I enjoyed seeing and following your beautiful gardens throughout the year and look forward to the future. Happy New Year and wishing you all the best!
Thanks Lee. Happy gardening to you!
A lovely post. You inspired me to look back through my photographs and enjoy all over again my garden in 2019. I hope 2020 will be a wonderful year for you and your garden.
Thanks, it’s satisfying to scan back through the year. Happy new year!
Looking back and forward at the same time. Beautiful photos as always and Dahlias are my favorite this time. Happy New Year.
Thanks. The dahlias were rewarding beyond my expectation. Hope your gardening dreams come true this year!
Some beautiful photographs – especially the Irises.
Irises were the backbone of my garden for many years. I need to divide them and give them more room again.

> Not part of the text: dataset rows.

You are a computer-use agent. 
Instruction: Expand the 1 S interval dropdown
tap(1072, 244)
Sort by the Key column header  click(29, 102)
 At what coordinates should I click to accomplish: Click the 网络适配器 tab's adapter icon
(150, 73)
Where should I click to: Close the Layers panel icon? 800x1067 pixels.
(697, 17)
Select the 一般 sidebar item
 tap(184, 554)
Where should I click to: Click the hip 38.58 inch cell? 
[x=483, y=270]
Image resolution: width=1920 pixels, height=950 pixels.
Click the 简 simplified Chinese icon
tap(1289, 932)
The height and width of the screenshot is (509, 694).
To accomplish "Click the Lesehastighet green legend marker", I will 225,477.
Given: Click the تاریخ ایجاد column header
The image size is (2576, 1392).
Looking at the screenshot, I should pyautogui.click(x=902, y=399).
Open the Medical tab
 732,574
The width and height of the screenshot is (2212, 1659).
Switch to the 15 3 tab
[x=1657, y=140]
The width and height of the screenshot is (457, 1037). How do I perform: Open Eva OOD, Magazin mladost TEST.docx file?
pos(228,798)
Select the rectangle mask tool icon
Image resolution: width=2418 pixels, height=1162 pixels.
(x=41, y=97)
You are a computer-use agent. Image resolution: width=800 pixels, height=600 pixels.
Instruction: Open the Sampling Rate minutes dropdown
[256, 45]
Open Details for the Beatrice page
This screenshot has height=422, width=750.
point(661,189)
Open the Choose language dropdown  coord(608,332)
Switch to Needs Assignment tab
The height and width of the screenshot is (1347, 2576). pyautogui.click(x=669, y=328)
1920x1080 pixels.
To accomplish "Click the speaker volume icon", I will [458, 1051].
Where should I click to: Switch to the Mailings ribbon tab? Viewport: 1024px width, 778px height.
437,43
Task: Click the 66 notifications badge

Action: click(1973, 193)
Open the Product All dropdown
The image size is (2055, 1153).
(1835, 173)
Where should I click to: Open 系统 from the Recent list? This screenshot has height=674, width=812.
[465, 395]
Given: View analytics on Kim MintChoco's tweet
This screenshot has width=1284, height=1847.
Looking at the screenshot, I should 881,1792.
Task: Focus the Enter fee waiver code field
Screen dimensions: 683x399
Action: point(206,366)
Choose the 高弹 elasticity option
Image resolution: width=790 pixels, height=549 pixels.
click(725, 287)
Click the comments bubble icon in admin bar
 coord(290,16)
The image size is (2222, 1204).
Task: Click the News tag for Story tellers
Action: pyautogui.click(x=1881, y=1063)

A beautiful collection of photos!
Ha! You put black and white iris together too! White is my favorite color, but the black iris are SO rad too. I am not so proficient with color, but thought that black seemed a bit to dark to go with the rich colors. I will not mix it with white, but will put a colony of black between two colonies of different white.
Tony, I agree with you about white flowers–I love them too. I also prefer not to mix the black and white, rather to clump them nearby each other.
I would say that is segregation, but I think that is a bad word nowadays.